§ What to produce
Please carry the forum thread about the chicken auto-waterer forward from the point where it stops.
-------- Quoted text
# Auto-waterer



## vondonna (Jun 20, 2012)

As I've mentioned in other threads I have 65 chickens. I've tried darned near every watering device out there and have never had much luck. It was either something the chickens would knock over, it didn't hold enough water or something they'd poop in, etc. About a month ago I saw these auto-waterers and I am in love!!!

I have it hooked up to a 55 gallon barrel and it's unbelievable how little I had to do and they have ample CLEAN water! Seriously, if you have to lug a hose (or heaven forbid, a bucket), you should check into one of these.

Nope, I'm not associated with them in any way, shape or form... just someone who is thrilled not to have to drag the hose out twice a day to empty out nasty waterers.

They can't overflow this little bowl because it's based on the weight of the water, so if one of the chickens steps on the bowl, it automatically stops any water flow. And, yep, that ONE little 6" bowl is all it takes for my 65 chickens.

Really is quite amazing. One of the best $40 I've ever spent.

http://www.mcmurrayhatchery.com/automatic_water_bowls.html


----------



## LdMorgan (Jun 20, 2012)

Great link. Gotta get me one of dose!


----------



## jjwilson72000 (Jun 21, 2012)

Sorry if I'm a dumbass but you just attach a hose to it?


----------



## piglett (Jun 21, 2012)
----------------
-------- Given data
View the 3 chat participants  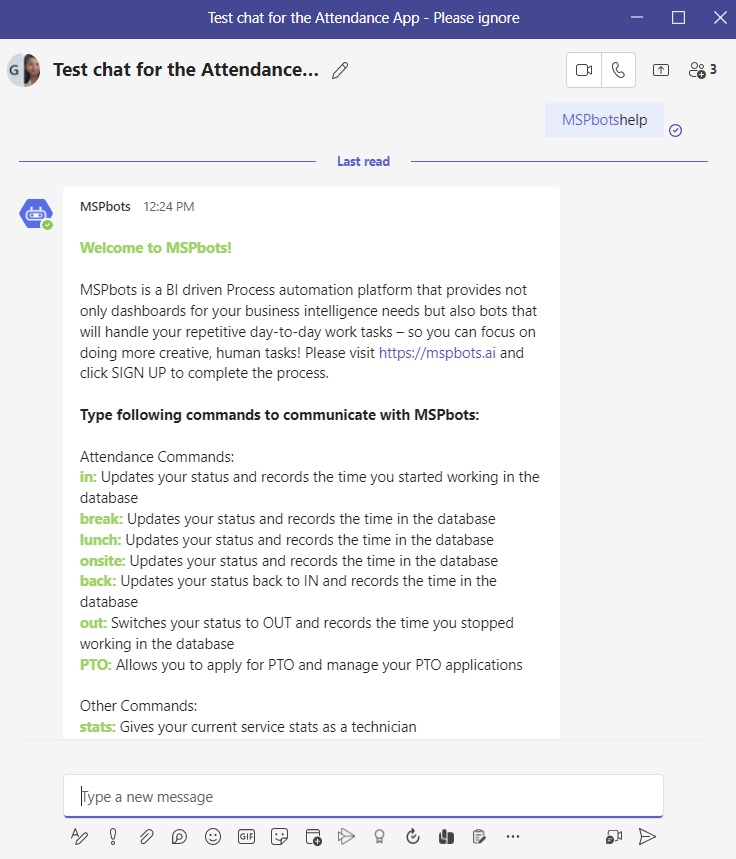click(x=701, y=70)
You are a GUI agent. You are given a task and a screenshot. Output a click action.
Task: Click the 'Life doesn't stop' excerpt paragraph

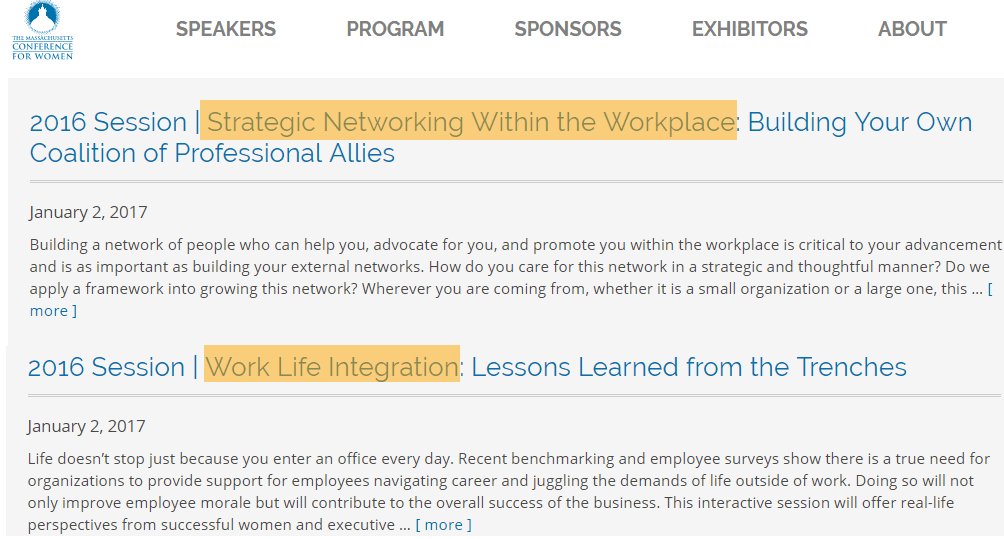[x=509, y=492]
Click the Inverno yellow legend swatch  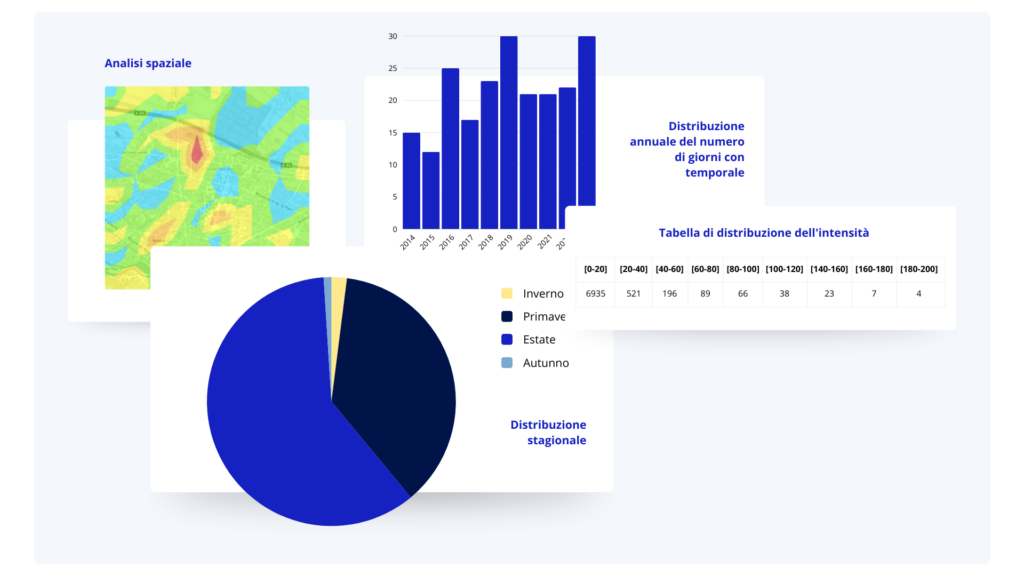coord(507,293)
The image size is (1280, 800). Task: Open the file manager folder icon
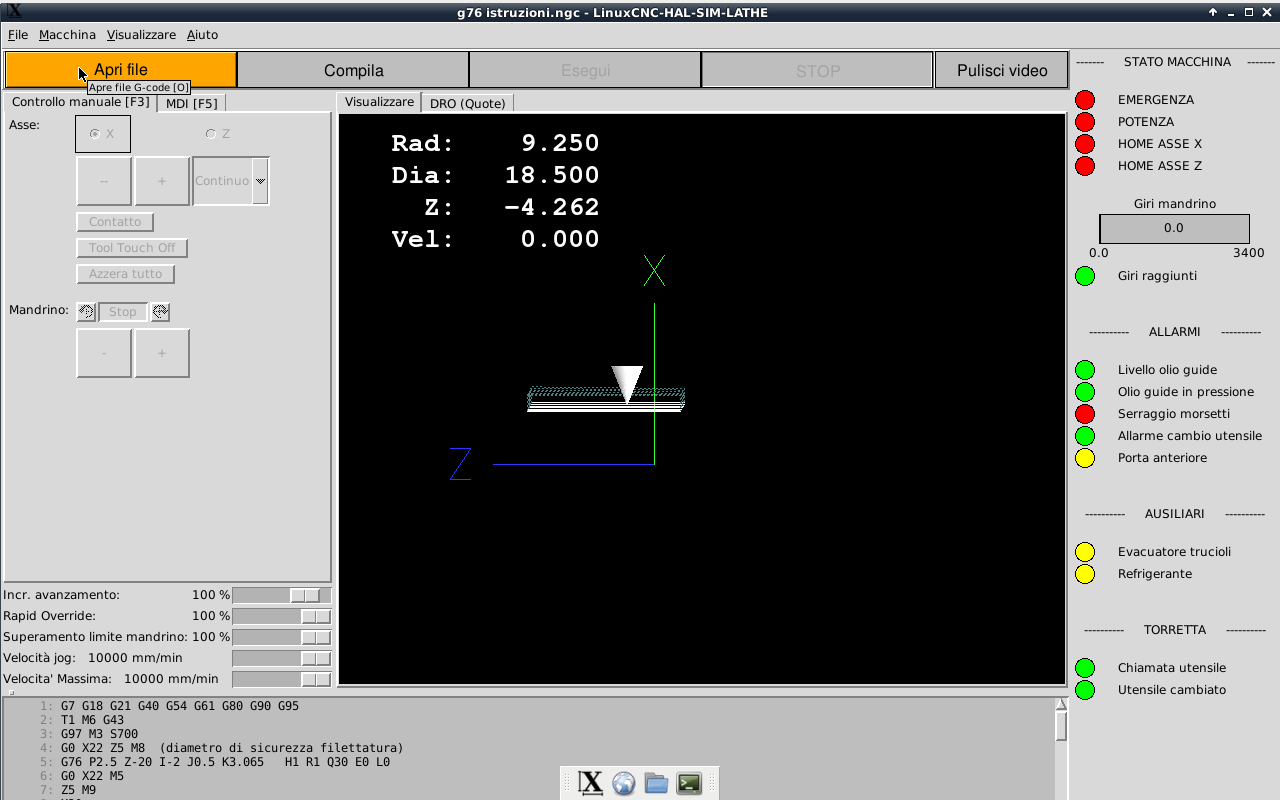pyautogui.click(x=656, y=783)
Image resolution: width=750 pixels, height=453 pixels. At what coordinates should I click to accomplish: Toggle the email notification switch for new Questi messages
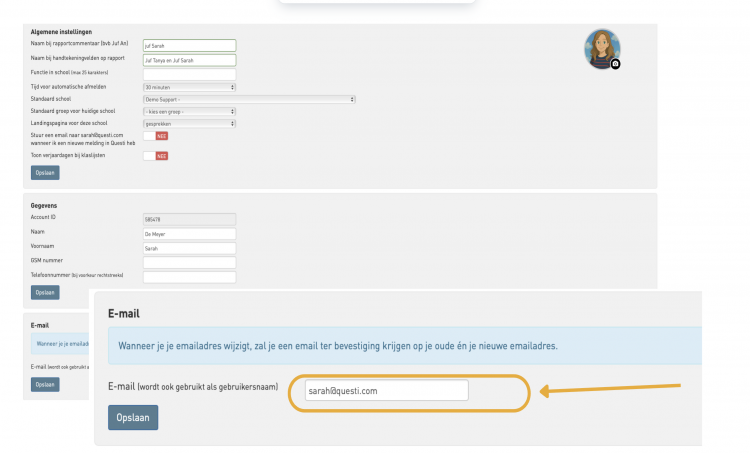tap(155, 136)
----------------
-------- Given data
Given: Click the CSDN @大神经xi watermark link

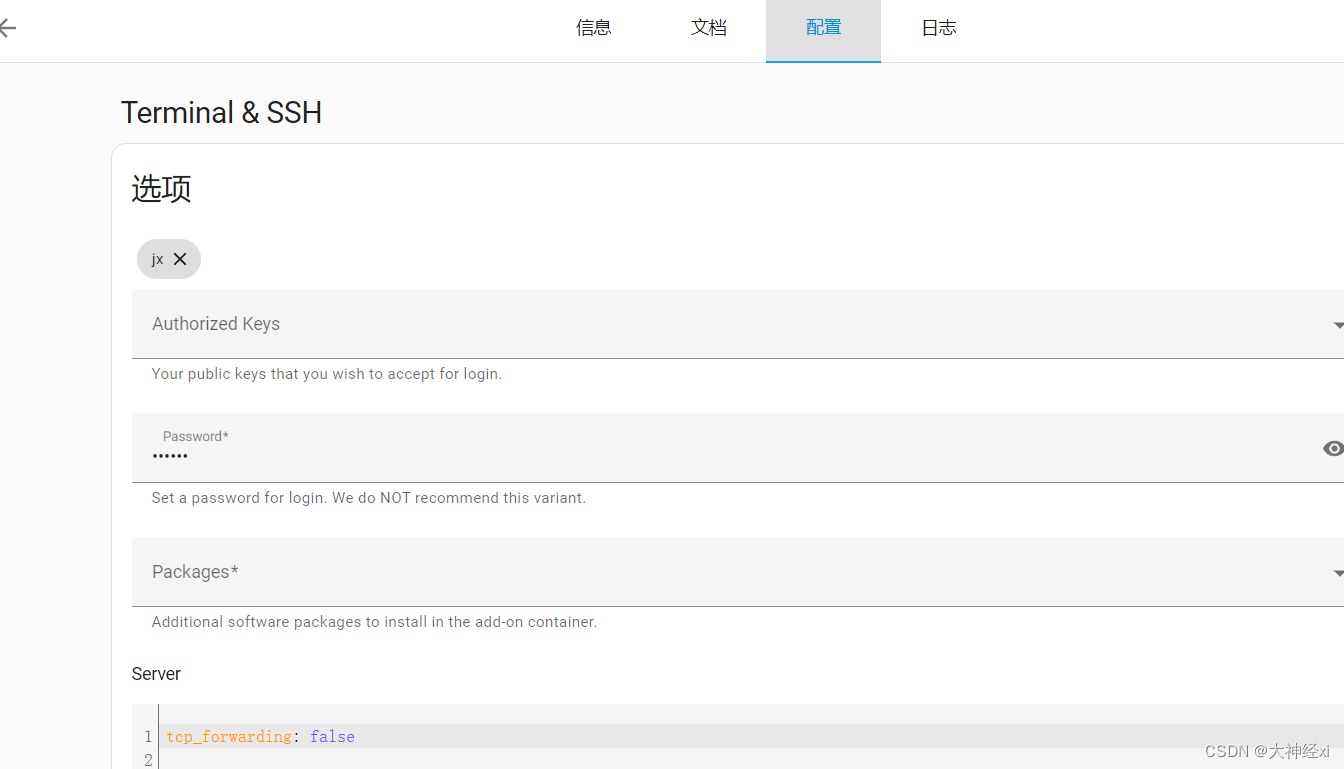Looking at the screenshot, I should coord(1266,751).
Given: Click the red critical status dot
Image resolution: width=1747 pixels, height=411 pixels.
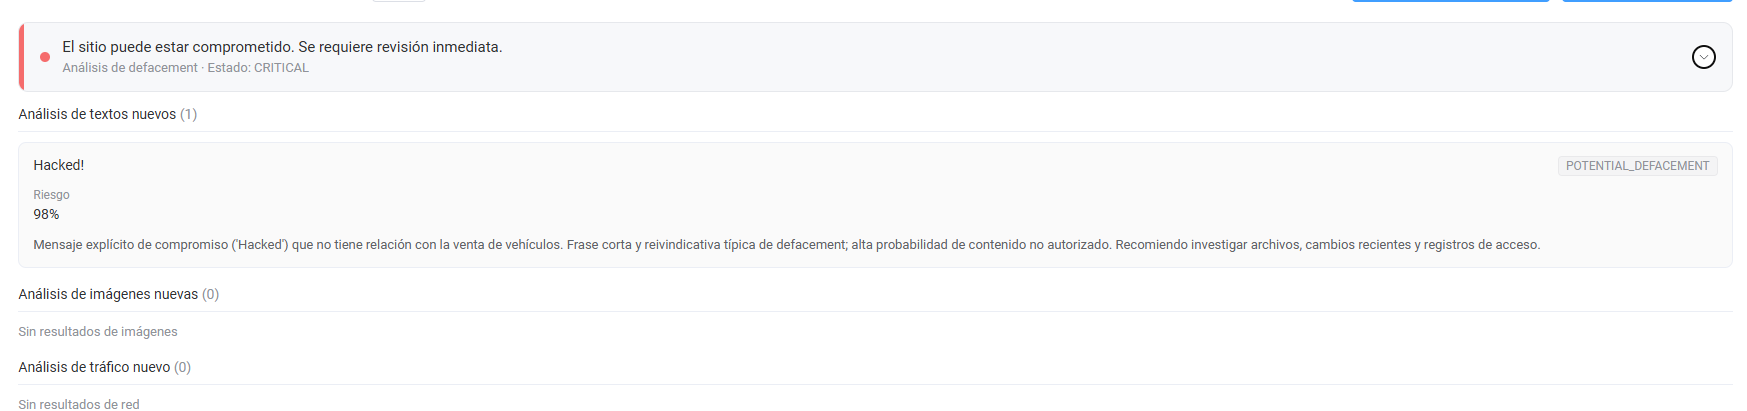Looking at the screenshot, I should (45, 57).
----------------
-------- Given data
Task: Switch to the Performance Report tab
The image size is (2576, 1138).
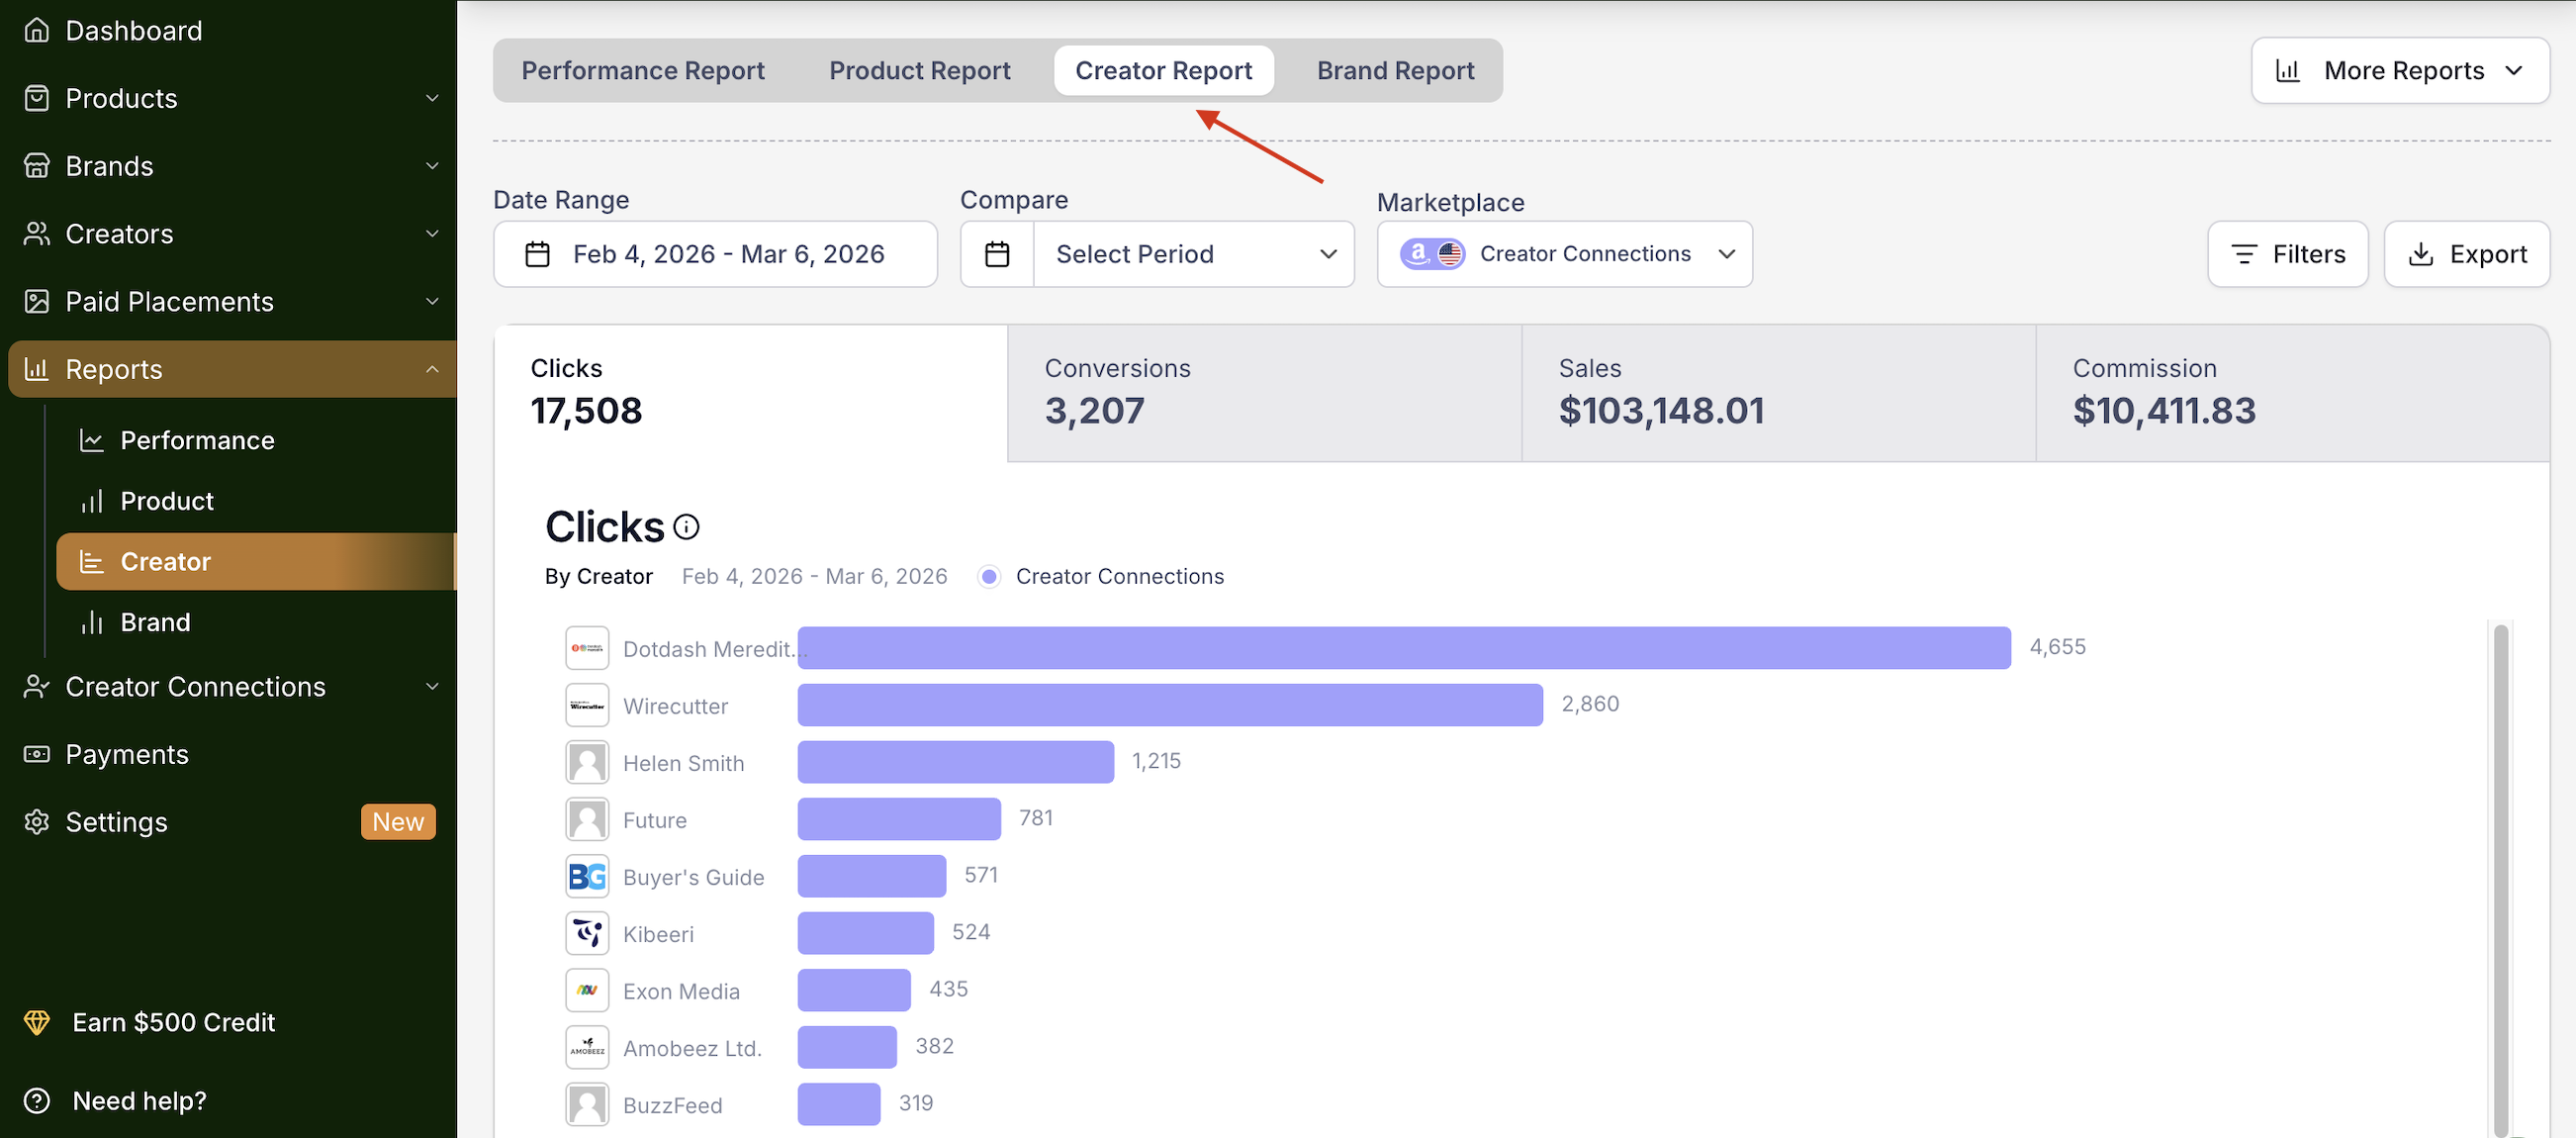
----------------
§ Expected answer
i'm adding two 5gallon buckets with wattering nipples for my flock of 27
i'll put 1 in the coop & 1 in the run for them
i got mine from QC-supply
no i don't work for them or anything like that folks
i checked the reviews before i layed out my hard earned cash
10 shipped to the door for a little over 18 bucks works for me


good luck
piglett


----------



## TopTop (Jun 21, 2012)

Ok, I'll try this again. The first time I lost my post. I use free five gallon buckets from a deli. Drill a 3/4 inch hole in the lid for filling, a 3/8 inch hole in the side about 2-3 inches from the top, depending on how deep you want the water to be. Get a galvanized pan similar to the one in the link. Fill the pan & bucket with water, put the bucket in the pan, top down. The birds can drink anywhere from the pan but they can not walk in the water. I put a piece of scrap plywood on top weighted down with a cinder block. The plywood is larger than the pan so if birds sit on top their droppings go on the ground, not in the water. In the winter put the pan on top of cinder blocks with an incandescent light bulb in one of the holes to prevent freezing.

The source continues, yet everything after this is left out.